Clean API Best Practices for Sustainable Microservice Development

Huseyin Kutluca
Software Architecture Foundations
4 min readOct 28, 2022

Clean and sustainable microservice development required software to be decomposed into modules that has high cohesion and low coupling. One of the key design solution to achieve such goal is to design these components as modules that hides all design details and provides service to other modules through its API.

These modules can be domain algorithms, protocol or standard implementation or infrastructure component that other modules depends on. Good structured microservice includes multiple API based components together with one service module that glues these components and other reusable components from other repositories. This service module includes these components initializations together with controller logic that transitions data among modules.

In this article we will discuss common mistakes being made and best practices to avoid these mistakes while implementing such APIs. We will not include protocol based APIs like Rest, GRPC or data centric(event centric) APIs into our discussion.

Common Mistakes

While implementing your microservice you design your code as modules and it is good practice that these modules are also interact using their APIs. Some of the common mistakes made while designing such APIs are;

  • Methods with too much parameters
  • Method parameters which are not consistent among other methods
  • API has implementation specific includes.
  • API has private members and methods
  • Multiple API methods for single feature(more than 2 or 3)
  • APIs with no error handling
  • Multiple classes in single header.
  • Limited in code documentation
  • No example codes
  • No Test codes

These common mistakes make use of such APIs very difficult results in unsustainable software. Now lets go through best practices that would help us to design better API.

Clean API

While designing API we should model the problem domain and create easy to use APIs. Our API should be optimally complete, not having too much capability in one API.

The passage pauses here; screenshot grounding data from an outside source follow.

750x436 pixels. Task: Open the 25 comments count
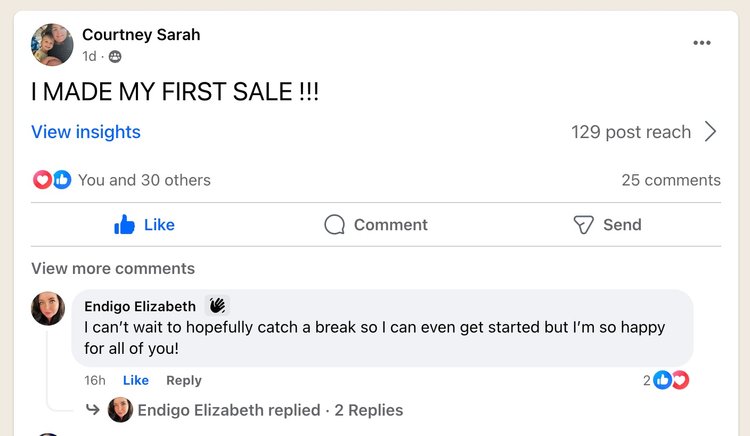coord(670,180)
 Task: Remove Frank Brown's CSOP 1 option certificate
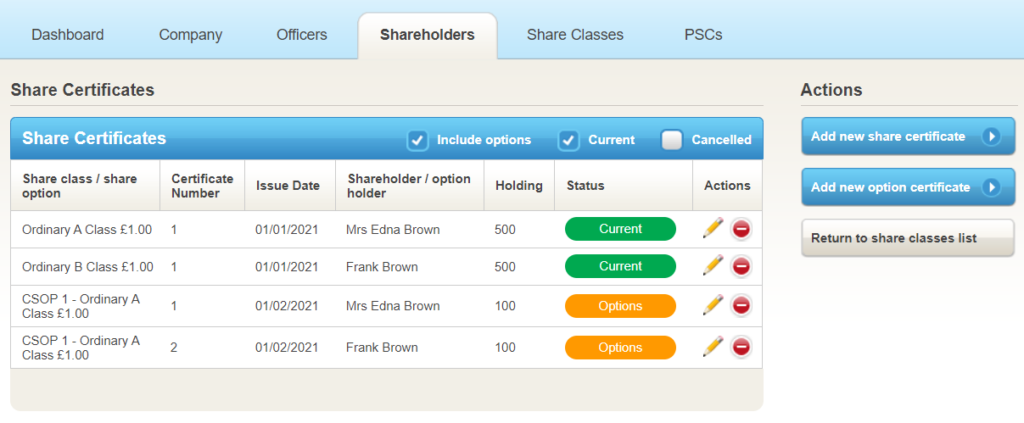tap(741, 347)
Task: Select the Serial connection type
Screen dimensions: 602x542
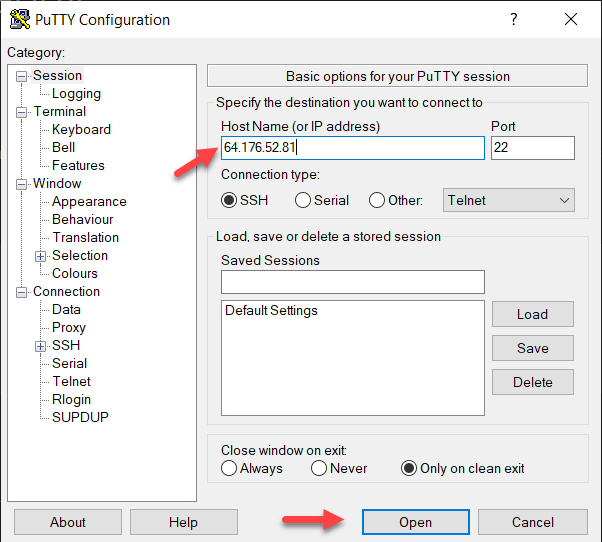Action: pyautogui.click(x=303, y=200)
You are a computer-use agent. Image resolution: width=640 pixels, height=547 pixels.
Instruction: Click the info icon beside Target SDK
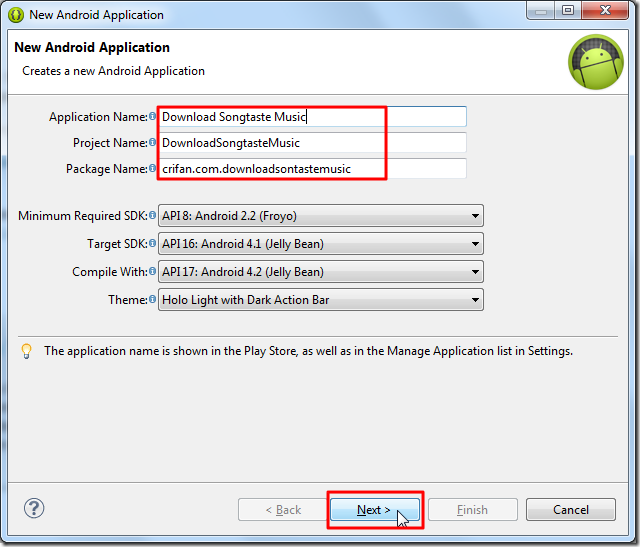pos(153,244)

As we pointed out in common mistakes our API should hide implementation details, member variables, implementation methods and implementation classes. Our interface method names shall be clear and intuitive. These methods shall not include more than 3 parameters. API return values shall not be handled using parameters.

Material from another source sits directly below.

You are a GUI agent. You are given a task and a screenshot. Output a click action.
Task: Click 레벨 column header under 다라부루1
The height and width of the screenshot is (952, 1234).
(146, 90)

The proposed solution for clean API is to separate interface from library implementations. Abstract interface with factory pattern or Pointer to Impl (PIMP) idiom are commonly used solutions. Private methods members, implementation specific headers can be included in the implementation classes. These implementation classes are hidden from the API user. API users are also don't need to include headers that your implementation depends on. Thus preventing design leaks.

We know that we should apply clean code principals to all over our code. We should be much more tedious on clean code principals on our APIs as these are the main interfaces for our system integrations.

You should put your API under namespace/module context. That way your API specific classes, enumerations and definitions does not get conflict with other libraries.

When we implement these components with API, we should make sure that these components can be reused by other microservices without requiring big inheritance dependencies or other multiple large modules where only limited functionality is utilized by reusable component.

Outbound Interfaces

One of the main issues with API is how to return event or data to user application. Application software can implement abstract interface and give its reference to API at initialization time. Other solution is to register a callback function.

Callback functions from library is generally done from a library local thread that already handles critical tasks. So for user application it is strongly recommended to put received data into queue or somewhere and return from callback. Doing long work in callback function may degrade the performance of library drastically. If you use blocking operations or wait for mutex inside this callback, you may even cause deadlocks in the system.

Documentation

As API of your library will potentially be used by multiple microservices, interface documentation becomes critical. I would suggest to use Doxygen style for API methods. That way documentation stays inline with code.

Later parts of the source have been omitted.